Extinct indigenous tribes and Neil Young

Every Neil Young fan has their own favorite Moment of Young Madness; the man's career overflows with them. My current favorite is "Like an Inca," a track no one's thought much about, seeing how it's buried at the end of side two of the only 1980's Young album that remains out of print. Trans is remembered as Young's Devo record, but this is inaccurate: it sounds like Styx's Kilroy Was Here, a chirpy arena-rock dystopia also hustled on unsuspecting fans in 1982. When it's not fighting for elbow room amidst the vocoders and EPCOT Center synths, Young's ugly guitar injects menace and danger to tracks whose search for tranquility in an environment crippled by disease and mistrust flirts with Aquarius-age complacency.
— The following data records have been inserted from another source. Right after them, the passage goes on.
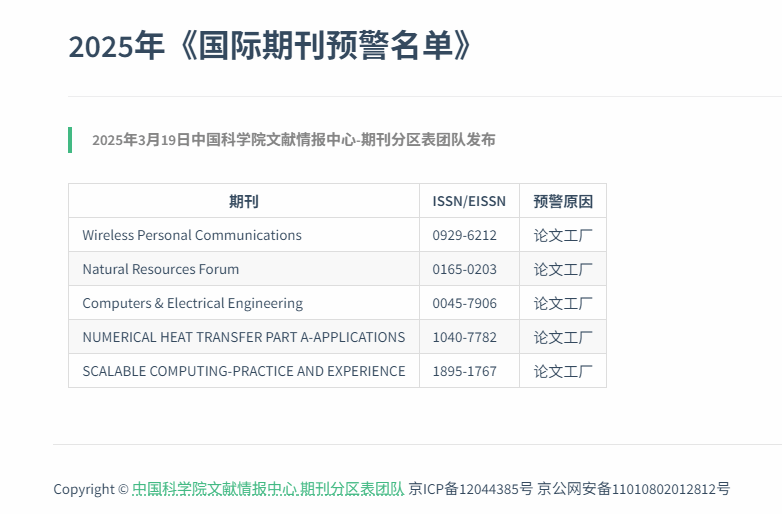Click ISSN 1040-7782 in the table
782x514 pixels.
coord(464,337)
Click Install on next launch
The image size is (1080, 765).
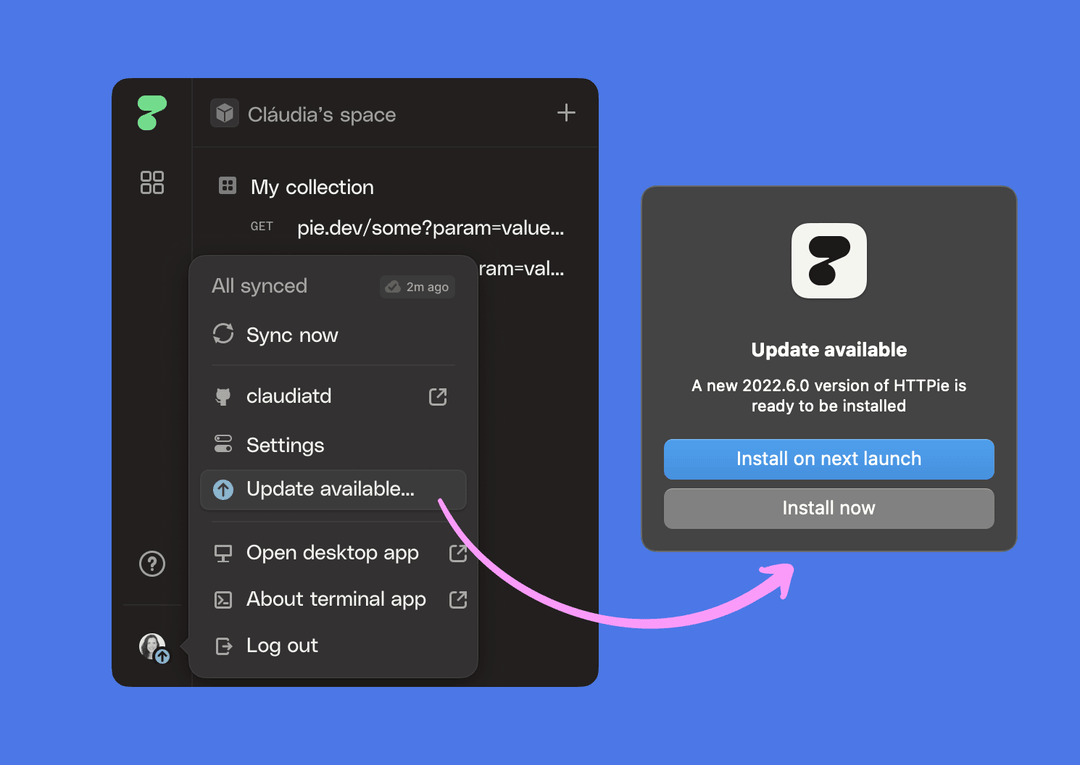tap(828, 459)
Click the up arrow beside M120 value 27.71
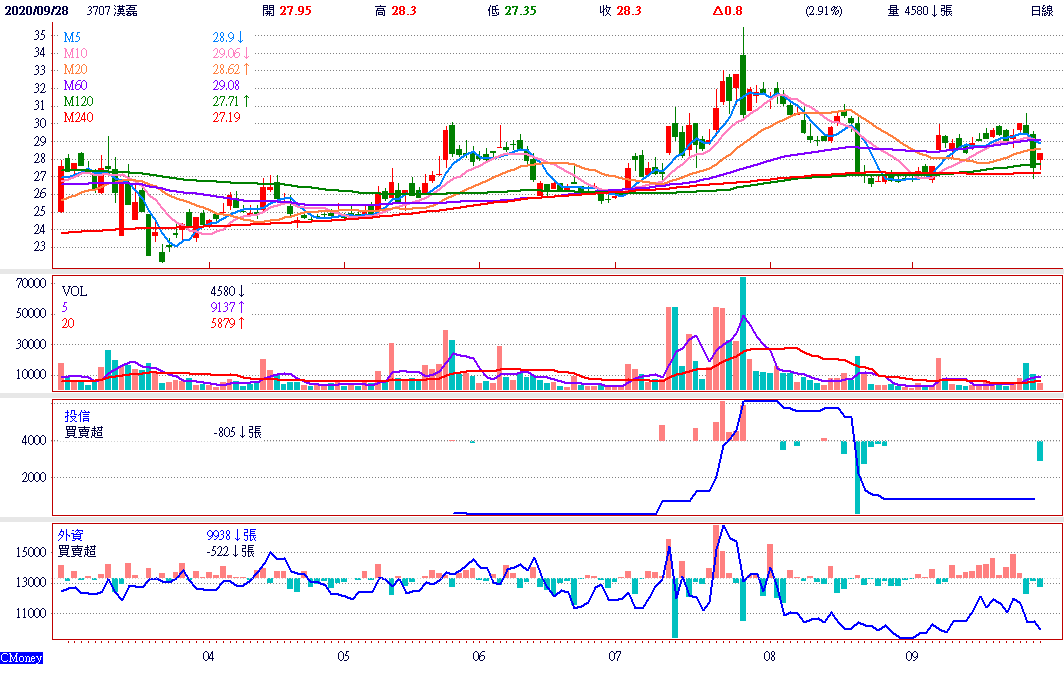1064x676 pixels. point(246,101)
In this it's got lots in common with other 1982 albums by aging boomers (Paul McCartney, Townshend, Reed, Billy Joel, Elton John) making peace with skinny ties and syndrums. Remove the Tron overtones and you've got Deja Vu.
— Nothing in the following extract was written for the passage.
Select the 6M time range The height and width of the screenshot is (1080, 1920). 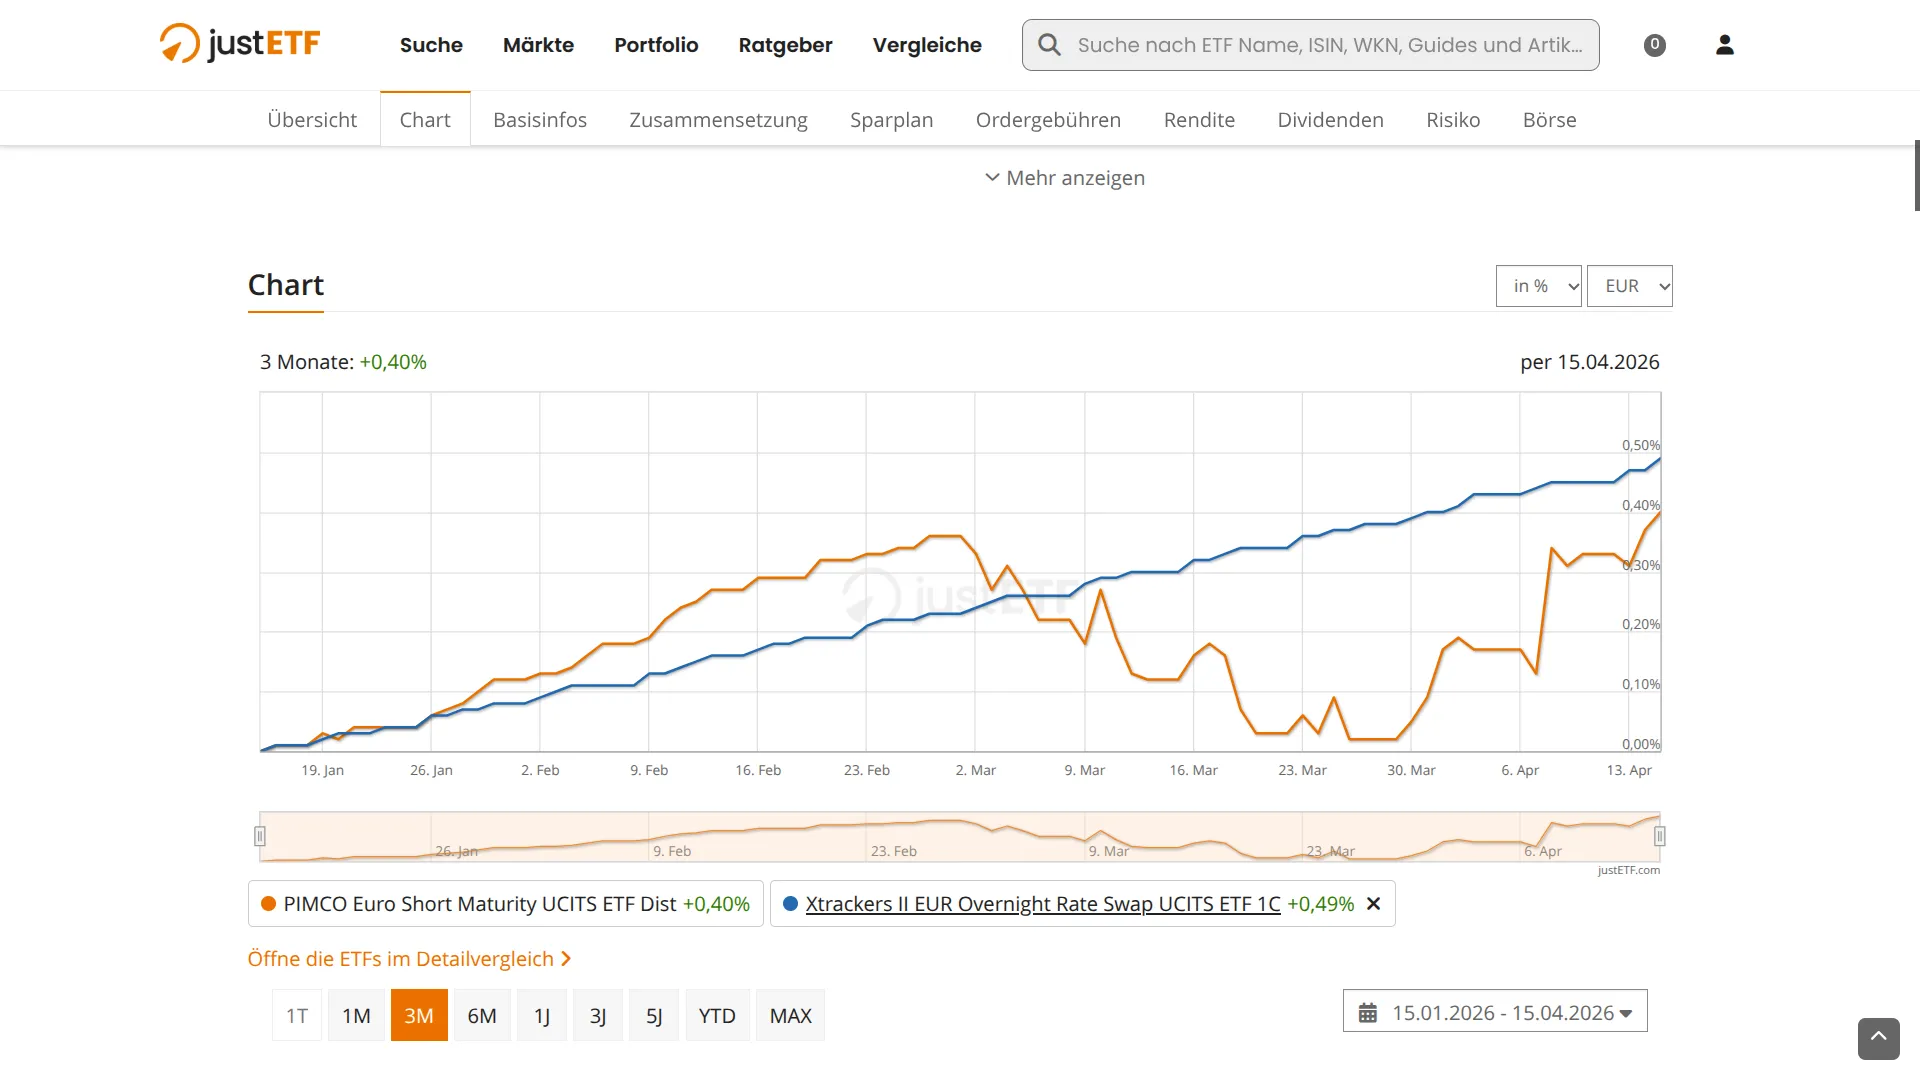point(482,1016)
But back to "Like an Inca." Often described as an unseemly amalgamation of "Cortez the Killer" and "Like a Hurricane," it's really a variation on "Cortez" set to a Santana beat. The melody anticipates 1986's "Pressure" (I'll defend that one some other time). The lyrics are jejune colonialism, as stupid and barbaric as Young and Nils Lofgren's competing guitars; and yet, and yet, Young's empathy and genuine desire to be one of those encroached Incas, at the point of extinction, crouching in "beautiful buildings to house the chosen few," sounds far less fatuous coming out of his mouth than, say, David Crosby's. The guitars reflect his confusion; he's honestly stupid, maybe. Or he's a stupid genius:

if you want to get high,
build a strong foundation
sink those pylons deep now
and reach for the sky
if you want to get lost
in the jungle rhythm
get down on the ground
and pretend you're swimmin'.
What do you do with verses which begin as empowerment cliches and end as survivalist doggerel? How are you going to get your hands on this song when Trans has yet to be reissued?